Finding Aid of the Nan Weston Notebook, 1937, PC.1958
Abstract
Anne "Nan" Howard (Chapin) Weston (1913-1992), a native of Hartford, Connecticut,
was a student at Rollins College, Winter Park, Florida, from 1930 to 1933. She, and
her future husband, Norman Betts Weston (1913-2000), were among the body of students
who followed John Andrew Rice from Rollins to Black Mountain College in Black Mountain,
N.C., in the autumn of 1933. Weston was a student at Black Mountain College, 1933-1936
and also a drama assistant, 1936-1938.
The collection consists of one binder with 37 leaves (some blank) that contain pasted
color cutouts and some pencil figures demonstrating the application of various color
systems studied while a student in a course taught by Josef Albers.
Descriptive Summary
- Title
- Nan Weston Notebook
- Call Number
- PC.1958
- Creator
- Weston, Anne Howard (Chapin)
- Date
- 1937
- Extent
- 1.00 items
- Language
- English
- Repository
- Western Regional Archives, State Archives of North Carolina
Restrictions on Access & Use
Access Restrictions
Available for research.
Use Restrictions
Copyright is retained by the authors of these materials, or their descendants, as stipulated by United States copyright law (Title 17 US Code). Individual researchers are responsible for using these materials in conformance with copyright law as well as any donor restrictions accompanying the materials.
Preferred Citation
[Identification of item], PC.1958, Nan Weston Notebook, State Archives of North Carolina, Western Regional Archives, Asheville, NC, USA.

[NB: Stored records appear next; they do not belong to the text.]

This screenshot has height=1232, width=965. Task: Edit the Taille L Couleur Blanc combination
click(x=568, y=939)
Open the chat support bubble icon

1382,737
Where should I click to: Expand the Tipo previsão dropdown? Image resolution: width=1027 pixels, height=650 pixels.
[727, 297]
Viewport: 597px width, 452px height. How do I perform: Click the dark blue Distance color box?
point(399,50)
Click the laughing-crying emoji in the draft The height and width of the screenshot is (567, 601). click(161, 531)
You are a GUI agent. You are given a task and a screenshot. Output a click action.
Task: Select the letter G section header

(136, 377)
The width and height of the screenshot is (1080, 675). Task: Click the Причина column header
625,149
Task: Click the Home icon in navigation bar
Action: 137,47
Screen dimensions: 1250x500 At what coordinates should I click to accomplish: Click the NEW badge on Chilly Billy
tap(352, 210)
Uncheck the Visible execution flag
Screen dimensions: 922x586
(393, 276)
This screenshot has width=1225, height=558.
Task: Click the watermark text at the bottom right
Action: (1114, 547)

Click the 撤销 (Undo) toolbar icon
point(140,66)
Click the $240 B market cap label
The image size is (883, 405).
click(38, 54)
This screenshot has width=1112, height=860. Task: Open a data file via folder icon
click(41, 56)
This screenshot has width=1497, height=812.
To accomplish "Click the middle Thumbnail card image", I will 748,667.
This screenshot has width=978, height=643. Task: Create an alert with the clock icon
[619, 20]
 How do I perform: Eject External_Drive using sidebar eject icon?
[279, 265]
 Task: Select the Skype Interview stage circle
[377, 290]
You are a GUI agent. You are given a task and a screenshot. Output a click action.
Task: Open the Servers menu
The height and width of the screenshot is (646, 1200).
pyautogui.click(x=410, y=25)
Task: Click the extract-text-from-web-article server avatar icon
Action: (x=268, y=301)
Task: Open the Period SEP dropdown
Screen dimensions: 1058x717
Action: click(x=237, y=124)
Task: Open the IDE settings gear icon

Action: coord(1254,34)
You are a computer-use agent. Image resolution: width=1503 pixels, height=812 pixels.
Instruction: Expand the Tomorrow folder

Biographical and Historical No
Anne "Nan" Howard (Chapin) Weston (1913-1992), a native of Hartford, Connecticut, was a student at Rollins College, Winter Park, Florida, from 1930 to 1933. She, and her future husband, Norman Betts Weston (1913-2000), were among the body of students who withdrew from Rollins College in the spring of 1933 along with John Andrews Rice and other faculty members during a controversy over educational methods. The dissidents then founded Black Mountain College at Black Mountain, N.C., in the autumn of 1933, with the intention of raising to full curricular status the study of the fine arts.
The faculty at Black Mountain College was joined at its founding by Josef Albers (1888-1976) who emigrated to the United States in the wake of the closing of the Bauhaus by Nazi authorities in 1933. Mrs. Weston studied drawing under Albers from 1934 to 1936. In the spring of 1937 she took an introductory course taught by Albers on color studies. The course involved research into the different qualities of color when related to form, space, distance, quantity, intensity, and into the effect of color on the psyche. Some lectures in the course were devoted to the color systems of Goethe, Schopenhauer, and Ostwald.
Contents of the Collection
Subject Headings
Acquisitions Information
Gift, Carol Weston, San Antonio, TX, 11 Dec 2006. During March-April, 2012, these records were moved from the State Archives building in Raleigh to the Western Regional Archives, Asheville, N.C.